Bankers have no more than two years to act if they are to prevent Internet portal companies from stealing their business, the chairman and chief executive officer of Cybercash Inc. said last week.

"Unless banks move fairly rapidly to leverage their position, consumers will gravitate toward whoever will provide them with convenience," said Cybercash founder and payment system entrepreneur William Melton.

"Banks will wake up in three years and realize that their financial data are in the hands of the Yahoos of this world," Mr. Melton said in an interview shortly after his keynote address to the Comdex computer show in Chicago.

The popular portals are "definitely realizing the economic power of the sticky customer relationship," he said. They are taking advantage of high stock valuations to buy up companies in the areas of chat, e-mail, and calendaring. That attracts more and more "eyeballs," in Internet parlance, that can be "sold" to merchants for a cut of revenues.

"They are doing everything they can to make the relationship stronger and sell it at handsome profits," Mr. Melton said.

He called the highly capitalized Internet portals and search engines "unstoppable." For banks, "it is time-critical. Banks have a short time to be major players."

Four-year-old Cybercash has managed to endure through the electronic commerce market's rapid changes, and it has adjusted its vision in the process.

Initially, Cybercash wanted to create "the most efficient payment system we could," Mr. Melton said. But it has since realized that "efficiency in payment systems per se is not the most critical factor." Merchants are more interested in increasing sales than in reducing transaction costs.
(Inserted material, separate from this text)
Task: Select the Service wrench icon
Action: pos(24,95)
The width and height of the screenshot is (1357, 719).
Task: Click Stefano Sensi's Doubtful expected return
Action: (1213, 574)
"As merchants migrate to the Internet, they are saying, 'How do we get the attention of consumers?' These are all sales and marketing issues," Mr. Melton said, adding that banks can offer help on these issues and get paid for it.
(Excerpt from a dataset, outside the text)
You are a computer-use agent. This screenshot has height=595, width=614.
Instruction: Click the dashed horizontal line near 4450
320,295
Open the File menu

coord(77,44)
If banks don't, portals will, Mr. Melton said. Cybercash wants to make electronic commerce easy for merchants, he said, and to help banks provide the desired tools.

"We're now in the business of making electronic commerce simple on the Internet and in the physical space," Mr. Melton said. Merchants, he added, do not want to be in one world without the other.
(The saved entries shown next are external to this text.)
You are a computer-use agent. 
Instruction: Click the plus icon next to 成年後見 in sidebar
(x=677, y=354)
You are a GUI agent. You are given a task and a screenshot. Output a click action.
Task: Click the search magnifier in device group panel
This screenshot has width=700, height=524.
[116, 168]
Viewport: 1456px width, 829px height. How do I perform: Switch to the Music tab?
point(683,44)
Banks, with their huge customer data bases, are "sitting on something that is potentially very profitable," he said. They can act as intermediaries for information, something that credit card lenders MBNA Corp. and First USA are doing with affinity marketing, for example.

"Because customers trust financial institutions, they can provide preferred deals," Mr. Melton said. "And because of the position they're in, they can facilitate sales and make profits. We believe banks are critical because they've got the huge numbers that merchants want access to."

He said banks need to reduce their credit card merchant discounts, the processing fee expressed as a percentage of a sale, to about 1.5%.

Cybercash is working with 200,000 merchants, he said, including 10,000 on-line, and the latter total is growing by 800 a month.

The Reston, Va., company is also working with major merchant-acquiring credit card institutions worldwide, including Barclays in the United Kingdom and First USA and its parent, Bank One Corp.

These companies have signed up for Instabuy, Cybercash's digital wallet technology, which Mr. Melton said is the company's main focus right now. A $2.5 million television and print advertising campaign has begun to promote the one-click shopping service.

Cybercash's biggest competitors, he said, are stores that process payments themselves, such as Amazon.com, and sites like America Online and Yahoo that have proprietary wallet systems.

This prompted Mr. Melton to ask: "What role will bankers play? Will consumers trust large portals or work with aggressive, trusted banks?"

Though Cybercash is not making money, analysts are expecting it to have positive cash flow by the first quarter of 2000. Mr. Melton said 80% of his revenue comes from merchants, the remainder from banks.